Thursday 22 June 1916 – We Lost 345
H M Drifter Laurel Crown (Skipper John Coull, Royal Naval Reserve) is sunk by a mine west of the Orkneys while searching for bodies from the Hampshire, no doubt in the hope that Lord Kitchener’s body can be recovered, when she also became a victim of the mines. The Skipper is killed along with his crew of eight.
Today’s losses include:
- The uncle of a George Cross winner in World War II who will be murdered in captivity
- The son of a member of the clergy
- The son of a Justice of the Peace
- The grandson of a Member of Parliament and Justice of the Peace
- Multiple families that will lose two and three sons in the Great War
Today’s highlighted casualties include:
- Captain Leonard Herbert Sweet (Hampshire Regiment attached Royal Flying Corps) is killed in action at age 23. His brother will die on service in August 1919 and they are sons of the Reverend Charles Francis Long Sweet Rector of Symondsbury.
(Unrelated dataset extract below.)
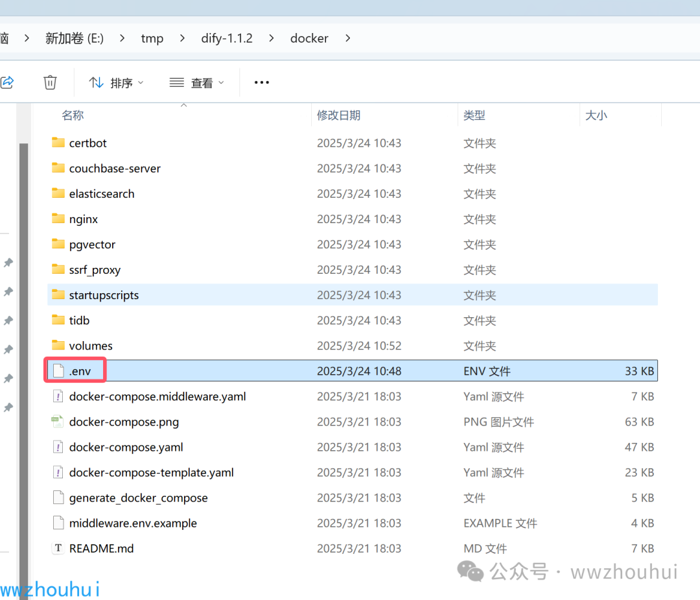Image resolution: width=700 pixels, height=600 pixels.
Task: Sort by 大小 column header
Action: (x=596, y=115)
- Lieutenant John Christopher Hebblethwaite (Royal field Artillery) is killed at age 20. His brother was killed last October.
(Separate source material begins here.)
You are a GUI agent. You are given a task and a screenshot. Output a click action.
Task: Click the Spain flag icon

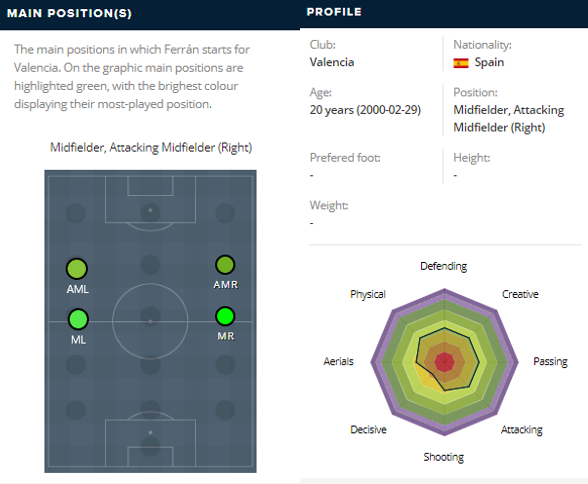(461, 63)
- Second Lieutenant Trevor Allington Crosland (Welsh Fusiliers) is killed at age 19. He is the son of Thomas Pearson Crosland JP and grandson of T P Crosland MP DL.
- Second Lieutenant Arthur Chaplain Banks (Welsh Fusiliers) is killed at age 22. Sergeant Arthur Banks his nephew and namesake will be awarded the George Cross for his courage during his captivity in the Second World War while being tortured and eventually murdered during the Italian campaign.
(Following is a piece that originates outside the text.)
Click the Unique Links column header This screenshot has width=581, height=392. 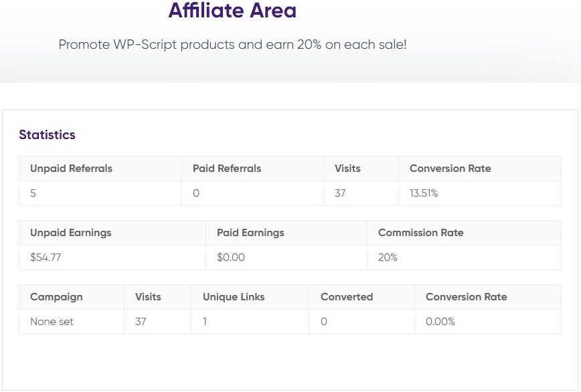point(234,297)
- Private Frederick Thomas Faulkner (Royal Welsh Fusiliers) is killed. He is the middle of three brothers who will be killed over a 5 month period.
- Private Ronald William Hill (Royal Fusiliers) is killed in action at Givenchy at age 22. In his pocket is found the message, “Do not let your faith in God be shaken, I do not fear death, rather am I proud to be able to lay down my life for my Country”.